## GIVEN ENTRIES:
<<<<

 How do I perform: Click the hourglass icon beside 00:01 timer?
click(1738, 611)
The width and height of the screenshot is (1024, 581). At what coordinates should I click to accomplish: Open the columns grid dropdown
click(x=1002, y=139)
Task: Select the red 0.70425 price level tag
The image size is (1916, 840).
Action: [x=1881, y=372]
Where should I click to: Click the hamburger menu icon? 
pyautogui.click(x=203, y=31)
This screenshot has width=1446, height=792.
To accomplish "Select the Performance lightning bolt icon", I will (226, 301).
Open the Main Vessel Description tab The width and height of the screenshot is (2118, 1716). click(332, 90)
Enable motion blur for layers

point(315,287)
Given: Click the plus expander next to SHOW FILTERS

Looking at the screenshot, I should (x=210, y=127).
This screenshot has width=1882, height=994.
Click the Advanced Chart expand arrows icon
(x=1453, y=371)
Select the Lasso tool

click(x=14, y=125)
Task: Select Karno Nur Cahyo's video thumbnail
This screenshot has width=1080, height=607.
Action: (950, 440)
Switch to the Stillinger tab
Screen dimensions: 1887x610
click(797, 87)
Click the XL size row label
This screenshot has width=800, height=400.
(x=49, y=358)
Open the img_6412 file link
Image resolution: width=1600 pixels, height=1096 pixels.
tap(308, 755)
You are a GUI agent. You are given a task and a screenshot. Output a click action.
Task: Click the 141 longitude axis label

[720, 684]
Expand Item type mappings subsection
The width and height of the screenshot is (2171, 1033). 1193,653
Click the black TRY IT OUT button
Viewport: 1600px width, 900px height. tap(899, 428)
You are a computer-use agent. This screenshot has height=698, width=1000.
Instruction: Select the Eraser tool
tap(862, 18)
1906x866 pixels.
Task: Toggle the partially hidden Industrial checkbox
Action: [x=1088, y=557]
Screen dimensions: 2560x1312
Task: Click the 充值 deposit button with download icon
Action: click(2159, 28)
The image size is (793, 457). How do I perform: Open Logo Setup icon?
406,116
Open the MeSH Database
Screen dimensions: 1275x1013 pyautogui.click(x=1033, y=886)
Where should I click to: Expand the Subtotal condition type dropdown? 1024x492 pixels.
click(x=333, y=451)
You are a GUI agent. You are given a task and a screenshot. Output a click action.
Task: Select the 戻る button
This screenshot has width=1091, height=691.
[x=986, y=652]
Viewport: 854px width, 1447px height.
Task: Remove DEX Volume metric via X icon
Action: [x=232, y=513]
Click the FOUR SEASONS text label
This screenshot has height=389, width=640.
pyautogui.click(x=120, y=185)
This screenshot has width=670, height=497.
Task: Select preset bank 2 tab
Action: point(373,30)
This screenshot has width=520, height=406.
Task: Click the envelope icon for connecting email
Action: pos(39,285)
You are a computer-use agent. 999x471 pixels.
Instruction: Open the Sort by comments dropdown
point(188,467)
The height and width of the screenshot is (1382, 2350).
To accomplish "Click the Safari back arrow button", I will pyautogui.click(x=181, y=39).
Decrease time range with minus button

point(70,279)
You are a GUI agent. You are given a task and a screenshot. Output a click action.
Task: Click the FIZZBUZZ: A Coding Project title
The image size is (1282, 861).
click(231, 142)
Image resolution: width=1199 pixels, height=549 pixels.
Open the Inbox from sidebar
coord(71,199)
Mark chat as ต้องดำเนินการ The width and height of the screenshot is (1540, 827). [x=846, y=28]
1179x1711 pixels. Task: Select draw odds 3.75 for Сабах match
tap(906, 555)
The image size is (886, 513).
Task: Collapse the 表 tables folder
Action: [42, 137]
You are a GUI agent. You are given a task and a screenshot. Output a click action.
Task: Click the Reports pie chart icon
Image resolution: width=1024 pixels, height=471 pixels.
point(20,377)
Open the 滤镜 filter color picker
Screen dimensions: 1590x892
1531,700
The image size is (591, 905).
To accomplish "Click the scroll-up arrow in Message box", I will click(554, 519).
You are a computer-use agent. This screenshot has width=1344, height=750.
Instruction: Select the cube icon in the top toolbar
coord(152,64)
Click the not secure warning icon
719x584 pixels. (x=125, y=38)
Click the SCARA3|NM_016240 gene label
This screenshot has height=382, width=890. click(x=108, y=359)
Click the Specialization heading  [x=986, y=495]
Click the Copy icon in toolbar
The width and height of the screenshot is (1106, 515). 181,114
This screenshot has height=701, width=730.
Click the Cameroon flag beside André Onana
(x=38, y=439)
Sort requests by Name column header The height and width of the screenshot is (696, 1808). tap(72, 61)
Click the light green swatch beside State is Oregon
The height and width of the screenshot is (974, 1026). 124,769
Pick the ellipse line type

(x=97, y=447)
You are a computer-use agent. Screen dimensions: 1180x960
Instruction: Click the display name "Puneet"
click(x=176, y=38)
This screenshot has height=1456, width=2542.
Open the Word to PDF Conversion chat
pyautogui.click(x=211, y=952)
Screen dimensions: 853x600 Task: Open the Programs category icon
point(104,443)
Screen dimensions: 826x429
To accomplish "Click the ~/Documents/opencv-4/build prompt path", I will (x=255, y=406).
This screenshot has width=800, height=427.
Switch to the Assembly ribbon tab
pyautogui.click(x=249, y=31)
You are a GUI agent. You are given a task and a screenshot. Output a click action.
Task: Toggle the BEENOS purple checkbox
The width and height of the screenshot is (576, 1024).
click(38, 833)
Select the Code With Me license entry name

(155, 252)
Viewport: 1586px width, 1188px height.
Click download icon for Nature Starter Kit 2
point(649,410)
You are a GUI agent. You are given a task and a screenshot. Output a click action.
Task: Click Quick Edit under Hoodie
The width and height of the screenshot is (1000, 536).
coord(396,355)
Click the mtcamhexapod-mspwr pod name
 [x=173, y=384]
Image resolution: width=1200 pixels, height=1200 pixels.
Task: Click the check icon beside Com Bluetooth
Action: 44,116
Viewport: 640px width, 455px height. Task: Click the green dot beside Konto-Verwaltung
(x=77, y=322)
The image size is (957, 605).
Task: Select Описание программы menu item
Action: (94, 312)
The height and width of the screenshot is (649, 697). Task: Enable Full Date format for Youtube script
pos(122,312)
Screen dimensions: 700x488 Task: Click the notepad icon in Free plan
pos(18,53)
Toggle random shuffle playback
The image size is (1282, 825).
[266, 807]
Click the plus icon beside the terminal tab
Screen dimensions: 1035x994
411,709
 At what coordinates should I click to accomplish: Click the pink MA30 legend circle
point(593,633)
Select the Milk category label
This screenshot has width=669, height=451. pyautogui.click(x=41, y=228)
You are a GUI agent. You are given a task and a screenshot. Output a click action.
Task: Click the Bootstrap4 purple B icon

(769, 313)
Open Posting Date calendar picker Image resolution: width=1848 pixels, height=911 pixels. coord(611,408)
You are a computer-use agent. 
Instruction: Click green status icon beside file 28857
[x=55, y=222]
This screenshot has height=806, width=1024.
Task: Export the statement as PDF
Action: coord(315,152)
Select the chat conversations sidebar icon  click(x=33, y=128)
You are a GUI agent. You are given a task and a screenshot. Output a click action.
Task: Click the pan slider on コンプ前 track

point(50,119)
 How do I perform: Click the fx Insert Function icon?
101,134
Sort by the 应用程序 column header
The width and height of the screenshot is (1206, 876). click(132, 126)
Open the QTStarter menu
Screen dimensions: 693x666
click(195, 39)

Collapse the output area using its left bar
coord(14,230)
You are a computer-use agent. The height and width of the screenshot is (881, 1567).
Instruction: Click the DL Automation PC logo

>>>>

Filter the entries and copy each line with "computer".

## OUTPUT OF THE EXERCISE:
You are a computer-use agent. This screenshot has height=698, width=1000.
You are a computer-use agent. 999x471 pixels.
You are a computer-use agent. This screenshot has width=1344, height=750.
You are a computer-use agent. Screen dimensions: 1180x960
You are a computer-use agent. 
You are a computer-use agent. The height and width of the screenshot is (881, 1567).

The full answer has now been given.